Work order — Transcribe word for word the section of the records below that opens with the line containing "Educational Model (349, 885)" and closes with the line containing "Leading Change Fellowship"; drop every picture.

[Pixel coordinate grounding data]
·····
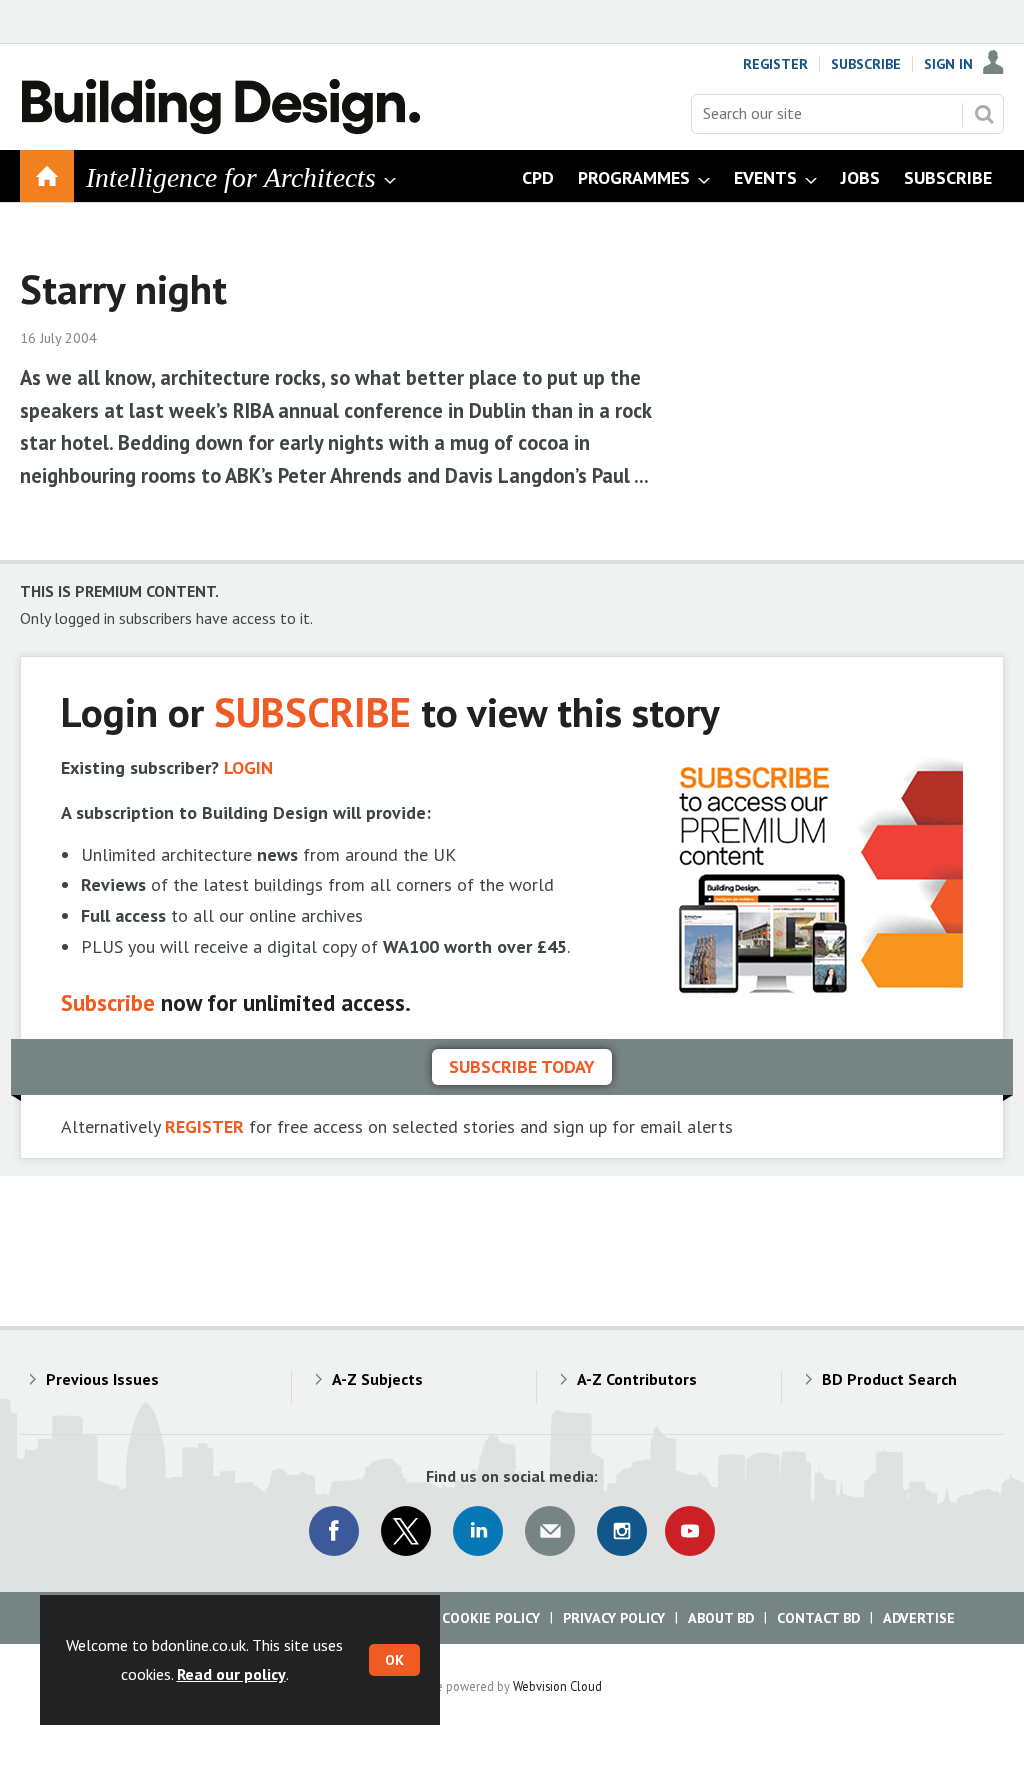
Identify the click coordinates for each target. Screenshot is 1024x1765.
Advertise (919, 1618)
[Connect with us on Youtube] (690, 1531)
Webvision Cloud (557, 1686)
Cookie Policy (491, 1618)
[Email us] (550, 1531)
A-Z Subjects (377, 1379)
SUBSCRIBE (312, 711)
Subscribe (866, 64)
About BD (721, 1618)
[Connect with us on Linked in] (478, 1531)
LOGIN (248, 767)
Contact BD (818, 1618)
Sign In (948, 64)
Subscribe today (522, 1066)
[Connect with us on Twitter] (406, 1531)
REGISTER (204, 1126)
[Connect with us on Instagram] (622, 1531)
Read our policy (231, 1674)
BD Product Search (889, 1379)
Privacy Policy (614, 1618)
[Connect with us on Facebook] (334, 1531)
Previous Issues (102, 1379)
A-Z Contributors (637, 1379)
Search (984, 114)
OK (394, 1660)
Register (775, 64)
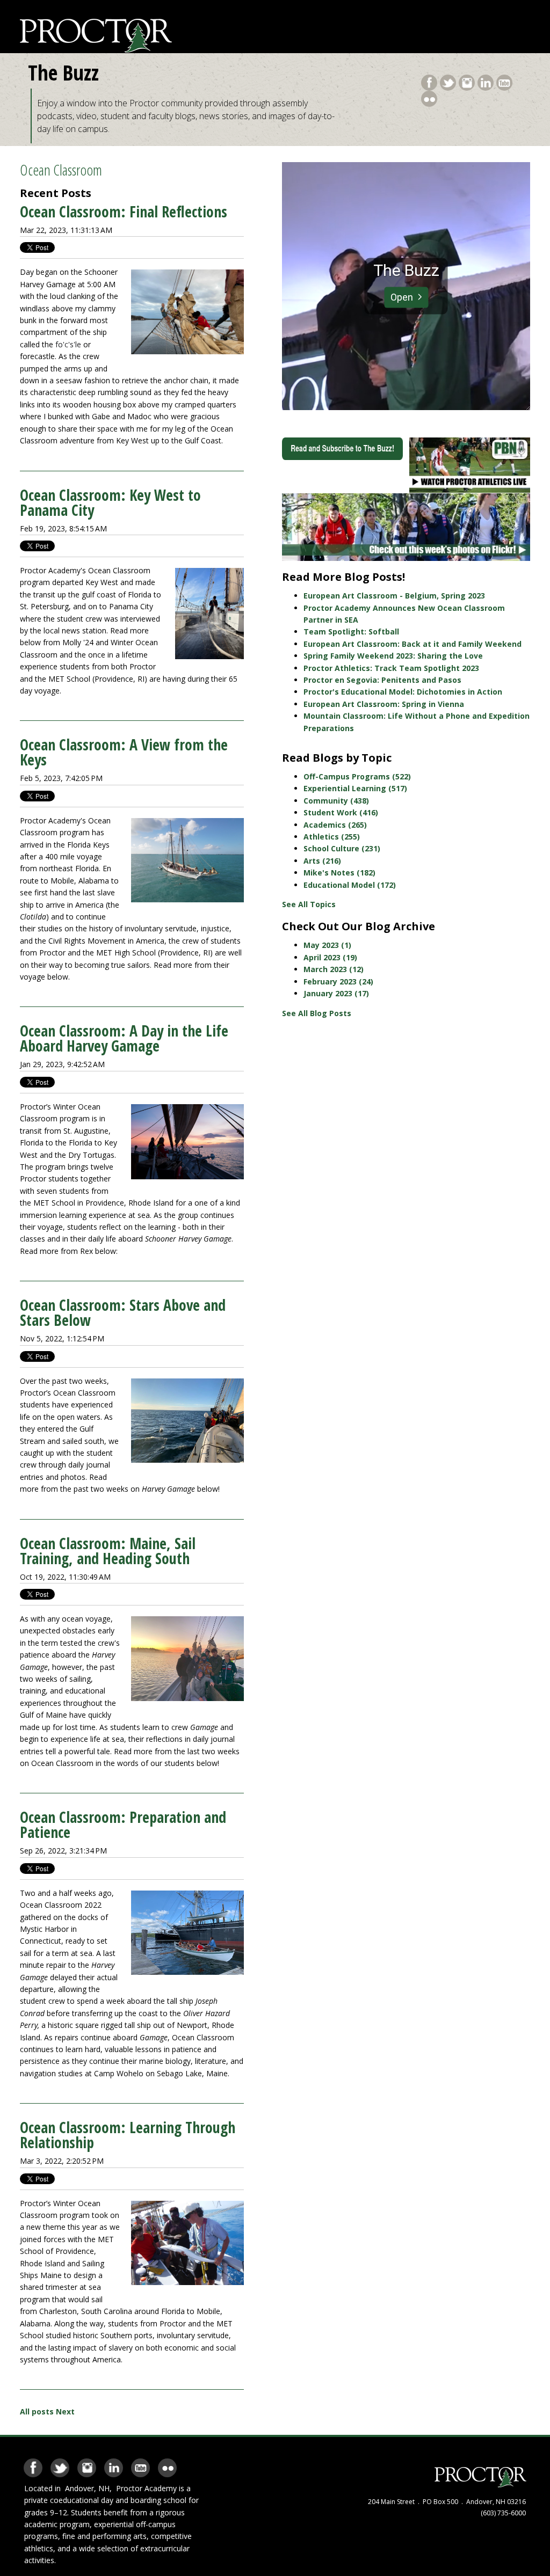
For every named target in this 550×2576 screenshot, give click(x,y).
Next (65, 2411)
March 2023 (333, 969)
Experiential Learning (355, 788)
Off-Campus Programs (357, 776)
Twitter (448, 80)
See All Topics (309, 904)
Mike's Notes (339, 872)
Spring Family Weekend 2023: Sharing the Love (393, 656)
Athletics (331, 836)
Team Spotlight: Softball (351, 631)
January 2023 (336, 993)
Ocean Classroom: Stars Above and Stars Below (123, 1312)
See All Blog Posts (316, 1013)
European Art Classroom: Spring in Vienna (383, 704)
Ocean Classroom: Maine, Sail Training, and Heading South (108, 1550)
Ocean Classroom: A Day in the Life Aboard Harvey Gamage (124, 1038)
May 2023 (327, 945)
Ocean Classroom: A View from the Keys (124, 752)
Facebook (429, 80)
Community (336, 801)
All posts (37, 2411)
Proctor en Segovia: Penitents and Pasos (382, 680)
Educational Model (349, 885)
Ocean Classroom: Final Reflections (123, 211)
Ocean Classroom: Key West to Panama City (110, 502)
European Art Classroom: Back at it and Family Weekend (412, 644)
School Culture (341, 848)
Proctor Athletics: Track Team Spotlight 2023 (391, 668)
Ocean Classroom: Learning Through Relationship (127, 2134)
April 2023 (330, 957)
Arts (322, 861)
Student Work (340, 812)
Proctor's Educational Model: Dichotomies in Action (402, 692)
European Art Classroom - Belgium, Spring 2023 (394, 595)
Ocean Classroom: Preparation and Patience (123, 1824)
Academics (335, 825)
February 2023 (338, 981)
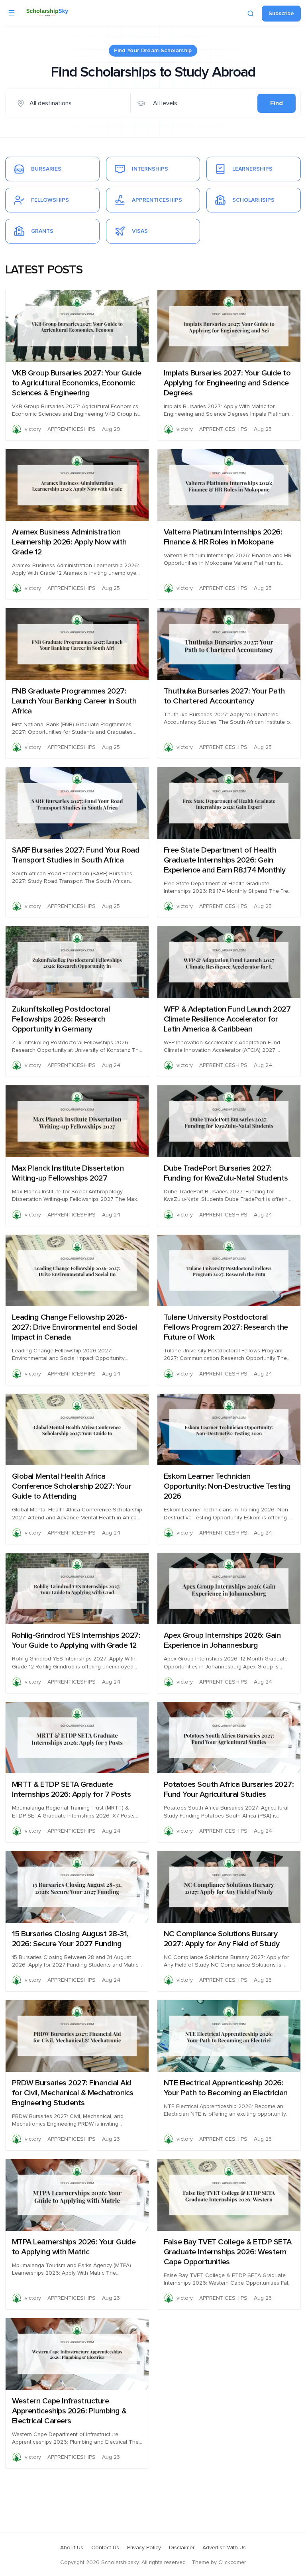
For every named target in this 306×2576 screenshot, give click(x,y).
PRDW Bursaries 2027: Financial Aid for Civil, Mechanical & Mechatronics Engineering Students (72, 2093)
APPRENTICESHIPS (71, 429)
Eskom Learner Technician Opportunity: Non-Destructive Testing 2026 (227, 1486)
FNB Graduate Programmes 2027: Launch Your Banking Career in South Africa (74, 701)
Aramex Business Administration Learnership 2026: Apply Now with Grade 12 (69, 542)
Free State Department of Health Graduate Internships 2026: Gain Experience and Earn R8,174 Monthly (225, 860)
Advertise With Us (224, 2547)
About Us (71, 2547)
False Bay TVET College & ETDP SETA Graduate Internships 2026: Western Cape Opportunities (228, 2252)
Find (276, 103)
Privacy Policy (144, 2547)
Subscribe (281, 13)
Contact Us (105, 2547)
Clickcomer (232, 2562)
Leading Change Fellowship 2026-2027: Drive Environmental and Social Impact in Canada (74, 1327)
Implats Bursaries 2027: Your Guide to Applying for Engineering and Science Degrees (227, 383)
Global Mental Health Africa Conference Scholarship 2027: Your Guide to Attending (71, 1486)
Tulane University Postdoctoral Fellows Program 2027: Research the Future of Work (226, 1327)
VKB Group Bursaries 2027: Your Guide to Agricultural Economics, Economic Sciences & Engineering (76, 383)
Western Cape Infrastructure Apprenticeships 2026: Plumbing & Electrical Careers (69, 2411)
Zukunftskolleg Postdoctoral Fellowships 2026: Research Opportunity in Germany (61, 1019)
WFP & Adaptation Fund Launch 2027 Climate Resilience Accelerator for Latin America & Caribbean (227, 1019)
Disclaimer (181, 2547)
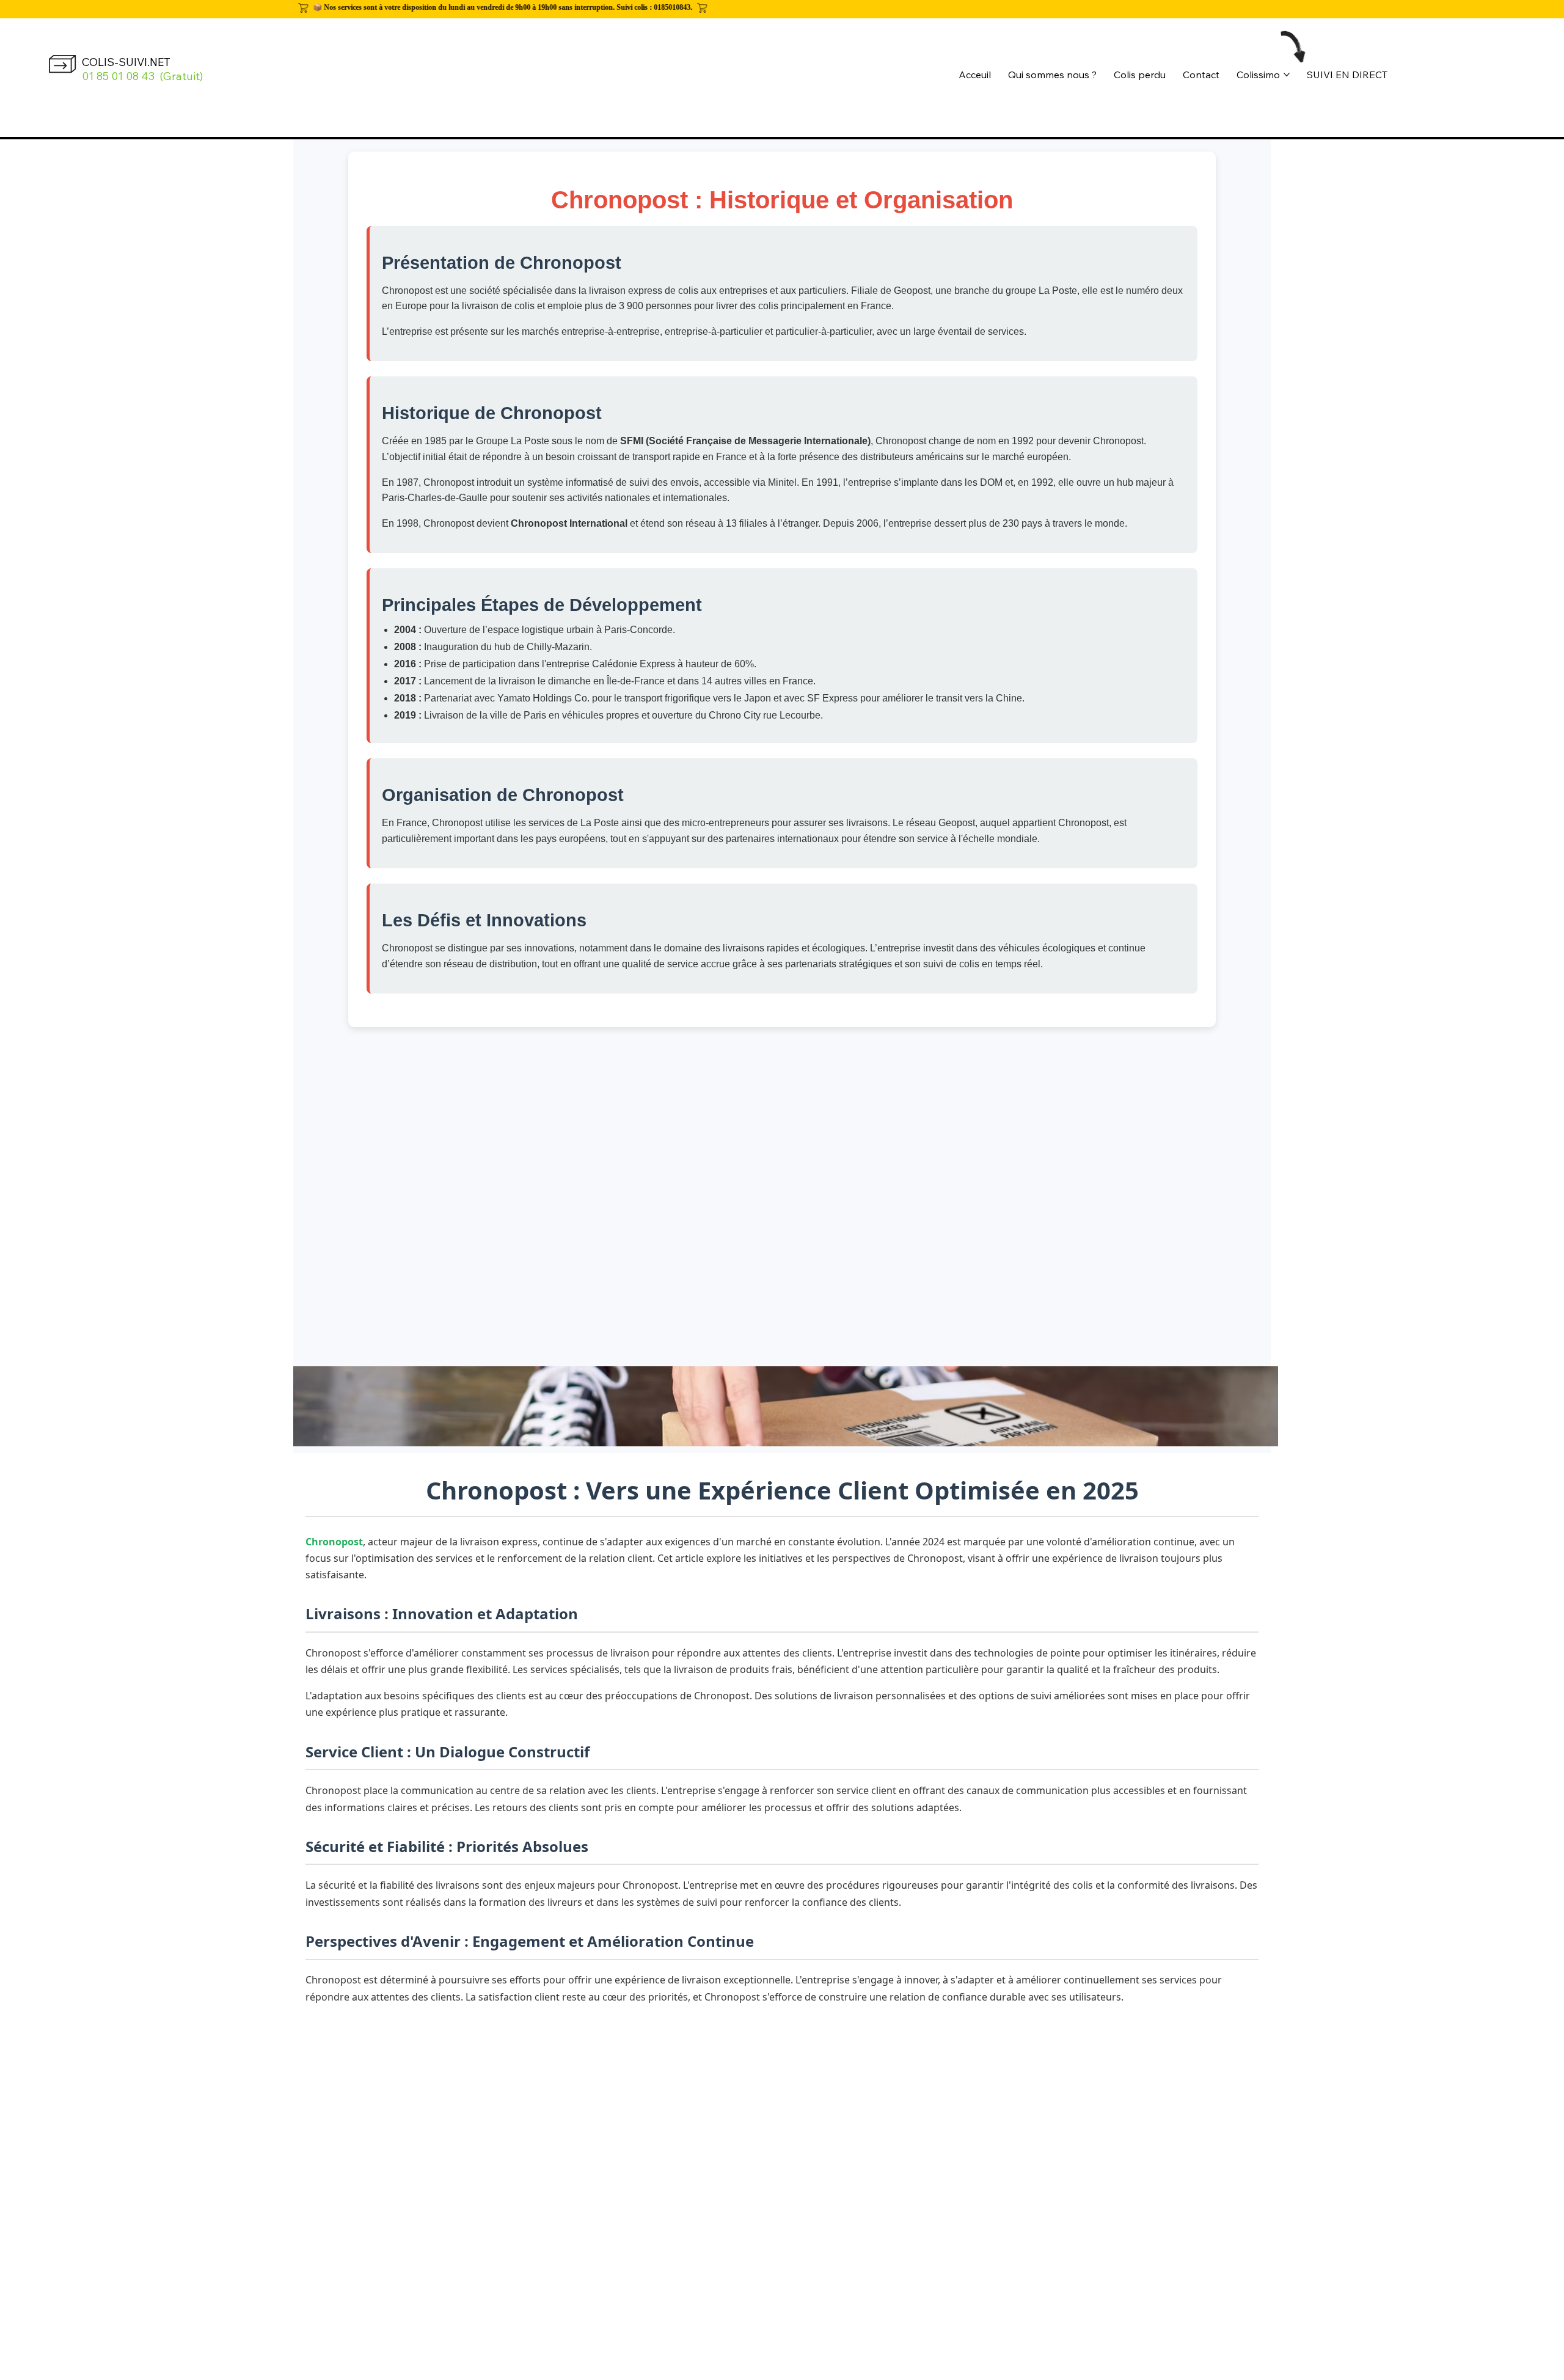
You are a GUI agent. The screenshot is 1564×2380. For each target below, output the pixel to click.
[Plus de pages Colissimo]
·····
Result of the exercise —
Educational Model (349, 885)
Ocean Classroom: Final Reflections (123, 211)
Ocean Classroom: Key West to Panama City (110, 502)
European Art Classroom: Back at it and Family Weekend (412, 644)
School Culture (341, 848)
Proctor Athletics: Track Team Spotlight 2023 (391, 668)
Ocean Classroom: Learning Through Relationship (127, 2134)
April 2023 (330, 957)
Arts (322, 861)
Student Work (340, 812)
Proctor's Educational Model: Dichotomies in Action (402, 692)
European Art Classroom - Belgium, Spring 2023 (394, 595)
Ocean Classroom: Preparation and Patience (123, 1824)
Academics (335, 825)
February 2023 (338, 981)
For every named target in this 306×2576 screenshot, give click(x,y).
PRDW Bursaries 2027: Financial Aid for Civil, Mechanical & Mechatronics Engineering Students (72, 2093)
APPRENTICESHIPS (71, 429)
Eskom Learner Technician Opportunity: Non-Destructive Testing 2026 (227, 1486)
FNB Graduate Programmes 2027: Launch Your Banking Career in South Africa (74, 701)
Aramex Business Administration Learnership 2026: Apply Now with Grade 12 (69, 542)
Free State Department of Health Graduate Internships 2026: Gain Experience and Earn R8,174 Monthly (225, 860)
Advertise With Us (224, 2547)
About Us (71, 2547)
False Bay TVET College & ETDP SETA Graduate Internships 2026: Western Cape Opportunities (228, 2252)
Find (276, 103)
Privacy Policy (144, 2547)
Subscribe (281, 13)
Contact Us (105, 2547)
Clickcomer (232, 2562)
Leading Change Fellowship 2026-2027: Drive Environmental and Social Impact in Canada (74, 1327)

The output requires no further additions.